Commençons par le XIXe siècle…
Les humains se sont toujours demandés depuis quand était née l’humanité et si on avait des traces de celle-ci dans un passé lointain, plus loin encore que ce qu’on nomme aujourd’hui l’Antiquité. Le début de l’exposition commence par là : par la découverte de bifaces à la fin du XVIIIe siècle en Angleterre que l’on date plus ancien que les origines de l’Homme à l’époque. Puis des découvertes en Allemagne, à Néandertal, d’un crâne. Ou encore la découverte en 1844 par Jacques Boucher de Perthes d’outils en silex à côté d’ossements de grands mammifères disparus qui vivaient au Pléistocène. Ces découvertes font du bruit à l’époque ! L’histoire de la Bible ne serait donc pas véritable, il y aurait vraiment des humains avant le Déluge ! Bouleversements, rebondissements, refus aussi… mais quand les preuves s’accumulent, la science est victorieuse.
et comment les humains d’il y a 200 ans s’imaginaient les Hommes préhistoriques

Alors notre guide nous détaille les peintures exposées d’un grand (mais petit par rapport aux autres espèces) mammouth laineux.
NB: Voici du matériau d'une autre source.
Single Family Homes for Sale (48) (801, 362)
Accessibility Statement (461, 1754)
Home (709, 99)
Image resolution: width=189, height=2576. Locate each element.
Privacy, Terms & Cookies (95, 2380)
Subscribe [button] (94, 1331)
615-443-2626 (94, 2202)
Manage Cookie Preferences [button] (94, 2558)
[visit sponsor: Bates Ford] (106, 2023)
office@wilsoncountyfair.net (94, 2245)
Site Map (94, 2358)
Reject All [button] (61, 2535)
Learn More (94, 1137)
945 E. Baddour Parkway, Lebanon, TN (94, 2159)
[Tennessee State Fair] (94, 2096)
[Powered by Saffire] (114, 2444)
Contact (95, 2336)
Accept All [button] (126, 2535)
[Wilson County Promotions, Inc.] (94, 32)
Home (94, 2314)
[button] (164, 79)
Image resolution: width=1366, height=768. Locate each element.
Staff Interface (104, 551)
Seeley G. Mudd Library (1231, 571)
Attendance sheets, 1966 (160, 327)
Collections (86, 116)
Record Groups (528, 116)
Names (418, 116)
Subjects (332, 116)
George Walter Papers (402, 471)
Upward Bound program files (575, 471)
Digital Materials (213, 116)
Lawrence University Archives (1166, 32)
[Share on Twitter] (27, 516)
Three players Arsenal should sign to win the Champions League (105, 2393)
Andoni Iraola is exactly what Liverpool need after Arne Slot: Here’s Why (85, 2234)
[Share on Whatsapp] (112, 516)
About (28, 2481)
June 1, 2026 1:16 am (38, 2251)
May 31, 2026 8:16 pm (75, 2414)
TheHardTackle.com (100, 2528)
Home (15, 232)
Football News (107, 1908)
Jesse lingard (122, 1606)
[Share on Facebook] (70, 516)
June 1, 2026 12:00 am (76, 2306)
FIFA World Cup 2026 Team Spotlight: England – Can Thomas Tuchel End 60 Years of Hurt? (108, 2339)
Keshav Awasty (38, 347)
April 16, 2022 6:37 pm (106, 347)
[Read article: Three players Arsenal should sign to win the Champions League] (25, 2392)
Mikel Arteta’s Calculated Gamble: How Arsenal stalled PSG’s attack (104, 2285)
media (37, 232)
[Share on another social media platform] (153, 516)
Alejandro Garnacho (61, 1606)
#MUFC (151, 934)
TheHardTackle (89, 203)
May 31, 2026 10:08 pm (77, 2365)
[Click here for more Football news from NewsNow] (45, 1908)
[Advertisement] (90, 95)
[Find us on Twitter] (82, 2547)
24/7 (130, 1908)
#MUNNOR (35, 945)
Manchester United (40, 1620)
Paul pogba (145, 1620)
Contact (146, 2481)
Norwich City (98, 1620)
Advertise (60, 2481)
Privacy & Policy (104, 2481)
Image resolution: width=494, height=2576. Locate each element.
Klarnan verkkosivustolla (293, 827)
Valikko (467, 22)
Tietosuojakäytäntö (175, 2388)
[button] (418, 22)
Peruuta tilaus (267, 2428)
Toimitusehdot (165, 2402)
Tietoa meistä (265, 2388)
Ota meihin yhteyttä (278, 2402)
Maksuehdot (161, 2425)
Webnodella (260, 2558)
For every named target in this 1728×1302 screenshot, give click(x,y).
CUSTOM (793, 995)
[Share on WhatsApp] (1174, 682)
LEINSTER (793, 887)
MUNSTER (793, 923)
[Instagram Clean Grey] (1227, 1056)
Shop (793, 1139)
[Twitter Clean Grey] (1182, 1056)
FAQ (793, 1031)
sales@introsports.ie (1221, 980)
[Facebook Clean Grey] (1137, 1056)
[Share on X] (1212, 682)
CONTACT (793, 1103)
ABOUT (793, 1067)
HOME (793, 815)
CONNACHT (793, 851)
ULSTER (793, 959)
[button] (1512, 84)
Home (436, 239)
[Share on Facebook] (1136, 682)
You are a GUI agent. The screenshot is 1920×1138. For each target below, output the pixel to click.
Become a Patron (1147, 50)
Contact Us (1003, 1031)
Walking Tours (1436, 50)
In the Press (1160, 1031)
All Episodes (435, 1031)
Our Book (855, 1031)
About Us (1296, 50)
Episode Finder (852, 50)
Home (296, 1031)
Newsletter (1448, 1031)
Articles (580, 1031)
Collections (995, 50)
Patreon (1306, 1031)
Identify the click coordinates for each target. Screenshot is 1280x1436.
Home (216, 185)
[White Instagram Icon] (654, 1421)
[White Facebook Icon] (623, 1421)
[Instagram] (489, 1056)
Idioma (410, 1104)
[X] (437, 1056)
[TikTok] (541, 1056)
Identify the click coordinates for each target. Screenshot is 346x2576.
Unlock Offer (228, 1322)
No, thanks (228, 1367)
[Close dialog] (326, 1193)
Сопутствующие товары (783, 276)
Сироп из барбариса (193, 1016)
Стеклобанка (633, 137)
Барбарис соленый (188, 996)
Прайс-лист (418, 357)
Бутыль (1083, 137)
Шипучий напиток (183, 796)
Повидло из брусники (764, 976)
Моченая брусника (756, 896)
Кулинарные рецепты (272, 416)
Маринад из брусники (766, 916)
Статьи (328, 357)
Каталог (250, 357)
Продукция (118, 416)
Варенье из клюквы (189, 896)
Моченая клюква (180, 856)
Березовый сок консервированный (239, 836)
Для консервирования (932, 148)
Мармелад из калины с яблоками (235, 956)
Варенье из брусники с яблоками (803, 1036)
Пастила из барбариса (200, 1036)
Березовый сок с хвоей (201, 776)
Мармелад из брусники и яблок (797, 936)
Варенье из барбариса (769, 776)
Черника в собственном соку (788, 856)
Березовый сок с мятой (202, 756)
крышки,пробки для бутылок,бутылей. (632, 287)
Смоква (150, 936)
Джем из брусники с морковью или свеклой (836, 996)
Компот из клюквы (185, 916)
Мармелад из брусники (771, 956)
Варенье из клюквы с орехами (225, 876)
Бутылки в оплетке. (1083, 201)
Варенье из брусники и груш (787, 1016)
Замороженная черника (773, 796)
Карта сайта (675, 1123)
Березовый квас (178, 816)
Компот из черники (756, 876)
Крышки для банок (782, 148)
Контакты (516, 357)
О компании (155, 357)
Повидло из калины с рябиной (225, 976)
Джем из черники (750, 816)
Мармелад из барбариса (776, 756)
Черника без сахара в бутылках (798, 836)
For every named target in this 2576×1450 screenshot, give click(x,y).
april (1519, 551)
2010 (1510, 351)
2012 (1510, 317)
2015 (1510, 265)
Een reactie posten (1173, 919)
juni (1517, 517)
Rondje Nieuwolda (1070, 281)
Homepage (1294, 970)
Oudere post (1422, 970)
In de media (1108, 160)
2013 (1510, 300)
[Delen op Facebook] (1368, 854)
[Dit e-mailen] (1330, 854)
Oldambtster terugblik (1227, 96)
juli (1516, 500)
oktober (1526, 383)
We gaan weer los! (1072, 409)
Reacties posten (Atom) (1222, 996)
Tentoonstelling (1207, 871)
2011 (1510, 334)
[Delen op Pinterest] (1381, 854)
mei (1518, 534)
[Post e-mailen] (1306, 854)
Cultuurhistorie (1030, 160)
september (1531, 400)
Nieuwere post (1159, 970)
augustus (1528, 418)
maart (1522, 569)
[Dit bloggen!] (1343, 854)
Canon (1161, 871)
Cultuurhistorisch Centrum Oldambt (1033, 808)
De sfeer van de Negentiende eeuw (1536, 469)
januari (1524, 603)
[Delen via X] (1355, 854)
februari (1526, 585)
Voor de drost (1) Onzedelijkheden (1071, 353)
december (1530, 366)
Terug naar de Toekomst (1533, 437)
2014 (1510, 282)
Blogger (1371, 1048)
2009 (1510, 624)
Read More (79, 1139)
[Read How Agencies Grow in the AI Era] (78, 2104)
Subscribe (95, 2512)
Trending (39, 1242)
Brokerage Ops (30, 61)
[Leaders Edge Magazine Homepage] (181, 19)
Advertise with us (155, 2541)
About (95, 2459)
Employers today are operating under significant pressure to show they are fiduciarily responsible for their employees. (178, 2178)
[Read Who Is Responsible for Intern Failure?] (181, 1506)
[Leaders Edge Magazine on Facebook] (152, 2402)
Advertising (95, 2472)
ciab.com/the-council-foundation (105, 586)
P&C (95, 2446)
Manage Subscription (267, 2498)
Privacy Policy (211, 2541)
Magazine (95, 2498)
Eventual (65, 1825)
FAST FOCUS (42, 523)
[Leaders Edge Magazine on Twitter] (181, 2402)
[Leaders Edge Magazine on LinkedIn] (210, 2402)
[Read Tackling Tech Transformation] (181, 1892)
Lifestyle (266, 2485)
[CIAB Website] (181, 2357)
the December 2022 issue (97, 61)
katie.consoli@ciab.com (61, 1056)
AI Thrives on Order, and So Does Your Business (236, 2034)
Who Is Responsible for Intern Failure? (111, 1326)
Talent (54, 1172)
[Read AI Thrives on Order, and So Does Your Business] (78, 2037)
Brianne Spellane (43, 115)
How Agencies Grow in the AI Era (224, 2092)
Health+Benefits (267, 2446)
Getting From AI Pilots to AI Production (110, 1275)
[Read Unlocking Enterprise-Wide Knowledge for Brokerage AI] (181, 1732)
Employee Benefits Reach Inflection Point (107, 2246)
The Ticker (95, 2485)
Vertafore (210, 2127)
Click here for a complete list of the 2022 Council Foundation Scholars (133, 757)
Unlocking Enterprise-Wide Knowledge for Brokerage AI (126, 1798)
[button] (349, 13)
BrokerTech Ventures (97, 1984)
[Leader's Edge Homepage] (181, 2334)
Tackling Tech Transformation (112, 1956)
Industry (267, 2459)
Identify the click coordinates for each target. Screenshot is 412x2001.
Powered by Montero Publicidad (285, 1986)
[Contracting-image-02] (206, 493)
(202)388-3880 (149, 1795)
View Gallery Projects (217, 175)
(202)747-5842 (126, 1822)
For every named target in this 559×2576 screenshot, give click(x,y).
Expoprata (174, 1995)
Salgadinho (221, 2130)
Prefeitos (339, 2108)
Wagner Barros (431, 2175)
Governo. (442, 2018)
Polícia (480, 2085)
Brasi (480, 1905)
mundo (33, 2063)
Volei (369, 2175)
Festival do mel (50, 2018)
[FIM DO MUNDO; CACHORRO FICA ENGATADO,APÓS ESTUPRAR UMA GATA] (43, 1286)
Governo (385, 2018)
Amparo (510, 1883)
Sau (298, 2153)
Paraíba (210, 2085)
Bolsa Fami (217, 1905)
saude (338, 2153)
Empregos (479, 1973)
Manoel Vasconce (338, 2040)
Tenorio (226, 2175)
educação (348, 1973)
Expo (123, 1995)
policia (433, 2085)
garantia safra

Comment les Hommes du XIXe siècle se sont représentés les familles préhistoriques et leur environnement ? Le choix des peintures par les exposants est intéressant. Léon-Maxime Faivre à travers les Deux mères met en scène justement deux mères, une humaine, l’autre ourse, qui défendent leurs petits à l’orée d’une grotte. Rappelons utilement que les humains n’ont jamais vécu dans les grottes, mais uniquement devant – si ce ne sont leurs peintures qui sont à l’intérieur pour on ne sait encore trop quelle raison de venir les peindre dans des lieux si difficiles d’accès. Le tableau Le Rapt de Paul Jamin illustre ici l’enlèvement d’une femme sans doute par une autre tribu. Ces tableaux nous permettent de comprendre ce que pensaient les Hommes du XIXe siècle de la Préhistoire : que c’est une période dangereuse où les humains doivent survivre à divers prédateurs (l’ours, le loup). Or, en réalité, les humains dominaient déjà totalement l’écosystème. Pour ceux du XIXe siècle, les Hommes sont aussi sauvages : ils sont nus ou enlèvent des femmes. La nudité ici représentée est un classique de l’époque, qui sert aussi aux spectateurs de se… rincer l’œil. Cette représentation s’observe aussi sur le tableau Une famille de l’âge de pierre d’Emmanuel Benner. Ce qui est intéressant également, c’est l’artiste Fernand Common qui représente sur son esquisse Les Races humaines l’émergence des différentes races tour par tour, qui s’élancent en montant vers la lumière, le progrès. On y observe dans cette deuxième moitié du XIXe siècle l’inclusion des Hommes préhistoriques. Ca y est : les humains ont une nouvelle origine.
Les proto-archéologues de la Préhistoire
Dans la salle même de l’exposition, une introduction aux proto-préhistoriens et archéologues du XIXe siècle, aux sites fouillés et à leur méthode de recherche est faite. Aujourd’hui, on ne fouille pas de la même manière qu’il y a dix ans : les outils sont plus sophistiqués et on fait attention même aux plus petits objets. Mais pour les humains d’il y a 250 ans, on creuse à la pelle et à la brouette… En réalité, les pays sont en croissance démographique et en pleine urbanisation : de gigantesques carrières sont creusées pour y récolter les matériaux dont celle de Saint-Acheul à Amiens. Un merveilleux terrain pour les préhistoriens et les archéologues. Par ailleurs, la Somme est le 2e plus grand département pour la Préhistoire française, après la Dordogne. Des bifaces sont retrouvés : l’outil qu’ont beaucoup produit et utilisé les Hommes préhistoriques qui nécessitent un exploit mental puisqu’il faut parvenir à se représenter la forme que l’on souhaite concevoir avant de la produire, puis il faut les techniques pour la réaliser. Des bifaces utilisés, les Hommes préhistoriques ont très vite pris les « déchets » de la pierre brute qui servaient à tailler le biface : les éclats plutôt que la grande partie taillée. Le biface sert surtout à écraser, découper grâce à ses formes.
170 ans que l’archéologie est née. On ne cherche plus à recueillir le plus bel objet, mais à rechercher tout objet, à connaître les conditions environnementales dans lesquelles vivaient les humains de l’époque, quels étaient les climats ou encore le mode de vie et l’organisation de ces Hommes préhistoriques. Trois grandes fresques de terrain sont présentées le long du mur où l’on peut voir plus ou moins facilement les différences stratigraphiques de 340 000 ans à 10 000 ans en fonction des ères glaciaires, interglaciaires et tempérés. Plus le temps est loin, plus il faut creuser profond.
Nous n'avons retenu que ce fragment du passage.